Information Pace Layers & Glyphosate
I recently came across the interesting and useful idea of pace layers. It's a way of understanding how complex systems change at different speeds. An easy way to think about it is to look at an analog clock, with the second hand moving more quickly than the minute hand, which moves faster than the hour hand.
We can easily recognize this idea in living systems. Your heart changes quite quickly, as it goes through the cycle of contracting and relaxing many times each minute. Your hormones go through daily and lunar cycles (yes, even you, fellas!). Your physiology adjusts to the changing annual rhythms. And you go through periods of larger change throughout your lifecycle. Our skin turns over and sloughs off daily. Our bones change very slowly, over years.
On an evolutionary scale, the human population undergoes changes over generations. For example, James Nestor in his excellent book Breath pointed out that due to our diets becoming softer, over the last couple hundred years, our jaws stopped developing as broadly and the shape of our faces have changed, leading to wide-spread breathing problems. It can be hard to imagine changes on this timescale. But you can easily picture a sped-up time-lapse representation of this, where the changes happening over hundreds of years are shown over a minute . . .
Pace layers give resilience to complex systems in the face of unpredictable and sometimes harsh conditions. A storm or a drought might effect the leaves or branches of a tree. Or even an entire tree might fall. But the forest itself changes more slowly and can usually withstand the storm.
Today, I'm thinking about pace layers in terms of information and perennial truths. The creation, spread, storage and use of information is also a complex system. Some information has an extremely short-life span. A bit like a sugar hit, with a similar effect on brain chemistry. Other types of knowledge change very slowly over time. These tend to be principles found in wisdom traditions. The forest is more stable than trying to grab individual leaves as they flutter by.
Today I'm reading about glyphosate and seeing two diametrically opposed truths representing different pace-layers. On the Bayer Canada website, you can see a brief (and incomplete) history of the development of Round Up. Referring to what was understood in 1976, it says: "The original RoundupĀ® herbicide allowed farmers to kill almost every weed that emerged from the soil, thus decreasing the need for tilling to control weeds and suffering soil erosion in the process. This RoundupĀ® product also seemed to be the perfect environmental solution at the perfect time. It was found to decompose into natural products carbon dioxide, phosphoric acid, and ammonia and was also found to be safe for humans and wildlife. Environmentally speaking, the original Roundup herbicide proved to be one of, if not the safest, herbicides in history."

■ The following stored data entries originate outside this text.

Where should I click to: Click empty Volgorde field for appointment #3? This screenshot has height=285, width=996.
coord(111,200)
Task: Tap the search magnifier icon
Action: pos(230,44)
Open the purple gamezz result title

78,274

Accessing this article today in May 2022, what we're reading is that what was "discovered" by Monsanto in 1976, that from the perspective of human health, wildlife, and the environment, that it's "one of, if not the safest, herbicides in history." And this perspective is being presented as valid and true today.
And yet also today we see that Bayer (who purchased Monsanto) was ordered to pay $10 billion dollars in damages in 2020 and another $4.5 billion in 2021 as glyphosate, in addition to causing wide-spread environmental degradation and nutritionally poor crops, is also a known human carcinogen. To date, this is more than 3 times the damages that Purdue have been ordered to pay for killing over 800,000 people in the ongoing opioid epidemic.
Of course, cancer is the end stage of severe metabolic disruption and glyphosate use and consumption is associated with pretty much any chronic inflammatory disease, including Alzheimer's, autism, and autoimmunity, (starting at the beginning of the chronic inflammatory alphabet).
But here I'm interested less in how devastating the exponentially increasing use of glyphosate is and more on the different pace layers of information change. Both a leaf and a trunk exist at the same time and yet one represents a culmination of past and present, the other, something much more recent.
A declaration of safety based on conflicted, incomplete and suppressed knowledge, while patently untrue, changes at a very slow pace, commensurate with the profitability and resources used to prop it up.
As we navigate a bafflingly complex information environment I have two suggestions. The first is to spend way more time splashing in the water of perennial truths, the principles found in wisdom traditions. These stand the test of time and frankly, other, more fleeting types of information don't make any sense without them.
The second is, rather than asking if something is "true", ask how quickly or slowly the information is likely to change. Is it a leaf? A trunk? Or a forest? I think this practice can prevent information whiplash, flip-flopping, poor-decision making and cynical distrust.
And will also help us humans to make much better decisions in the face of incomplete, conflicting and otherwise imperfect information that affect our long-term welfare.